Par acte de commissaire de justice du 7 avril 2025, M. [W] [T] et Mme [P] [T] ont fait délivrer à la locataire un commandement de payer la somme de 6 093,90 € au titre des loyers et charges échus au mois d’avril 2025 inclus.
La commission départementale de coordination des actions de prévention des expulsions locatives (CCAPEX) a été saisie le 8 avril 2025.
Par acte de commissaire de justice en date du 20 août 2025, M. [W] [T] et Mme [P] [T] ont fait assigner Mme [A], [X] [S] devant le juge des contentieux de la protection du tribunal judiciaire de Melun et demandent, sous le bénéfice de l’exécution provisoire, de :
Constater l’acquisition de la clause résolutoire du contrat de bail,Ordonner l’expulsion de la locataire ainsi que celle de tous occupants de son chef des lieux loués, avec si besoin le concours de la force publique,Condamner la locataire à payer la somme de 10 969,02 € au titre des loyers et charges impayés arrêtés au mois d’août 2025, mois d’août 2025 inclus, avec intérêts au taux légal à compter du commandement de payer pour la somme de 6 257,50 €, et à compter de l’assignation pour le surplus,Condamner la locataire à payer une indemnité d’occupation mensuelle égale au montant des loyers et charges jusqu’à la libération complète des lieux,Condamner la locataire à au paiement de 1 000,00 € à titre de dommages et intérêts,Condamner la locataire à payer la somme de 2 000,00 € euros sur le fondement de l’article 700 du code de procédure civile, ainsi qu’aux entiers dépens de l’instance et de ses suites ainsi que ceux déjà exposés comprenant notamment le coût du commandement de payer et de sa notification à la CCAPEX.

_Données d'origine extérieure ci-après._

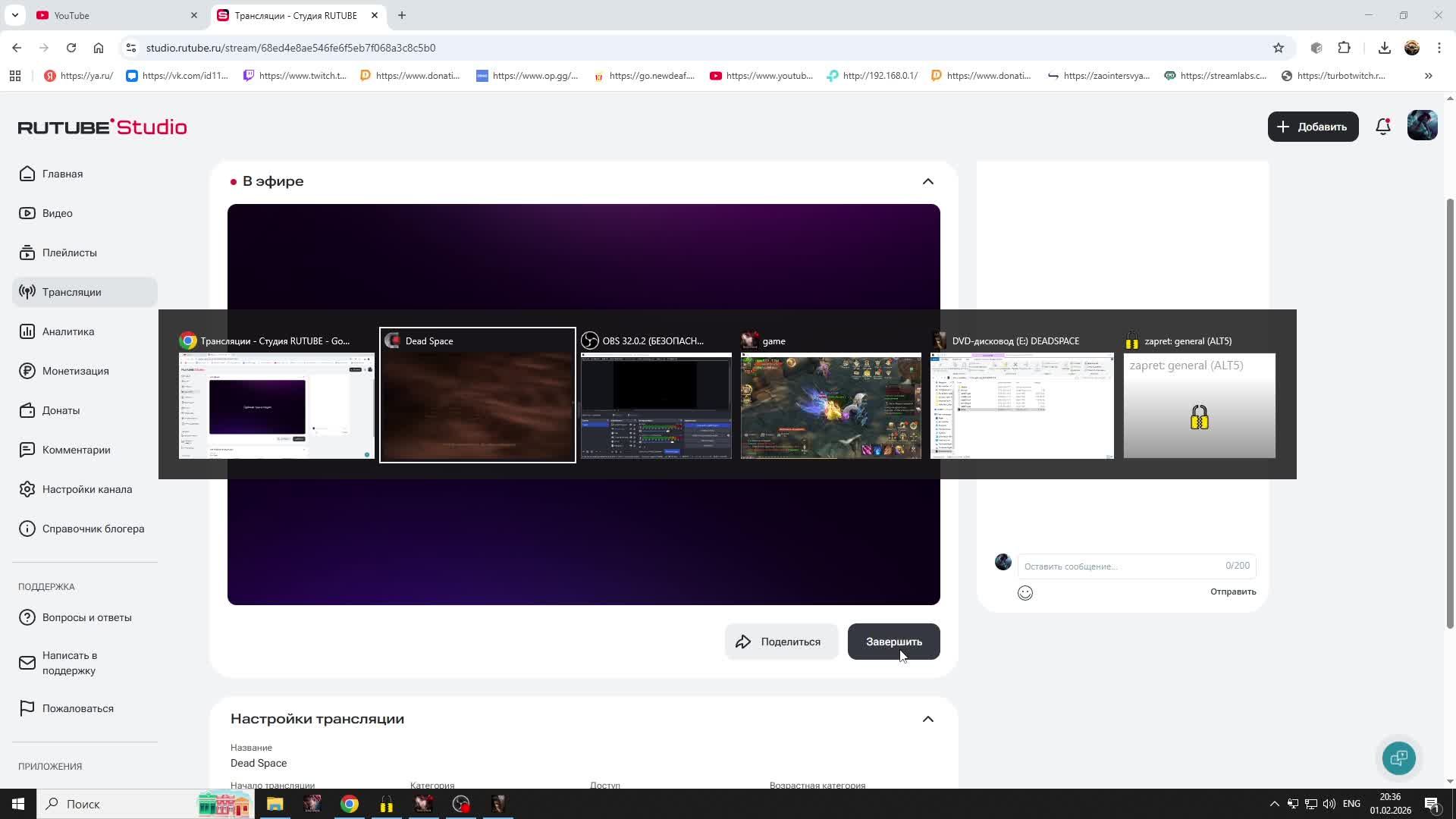Toggle the ENG keyboard language indicator
Viewport: 1456px width, 819px height.
coord(1351,804)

L’assignation aux fins de constat de résiliation du bail a été notifiée au Préfet du département de la Seine-et-Marne le 21 août 2025.
L’affaire a été appelée et retenue lors de l’audience du 6 janvier 2026.
A cette audience, M. [W] [T] et Mme [P] [T], représentés par leur conseil, sollicitent le bénéfice de leur acte introductif d’instance, en actualisant leur créance, celle-ci s’élevant désormais à la somme de 17 062,92 €, au titre des loyers et charges échus au 6 janvier 2026, terme du mois de janvier 2026 inclus. Les demandeurs précisent qu’il n’y a pas eu de reprise du paiement du loyer courant.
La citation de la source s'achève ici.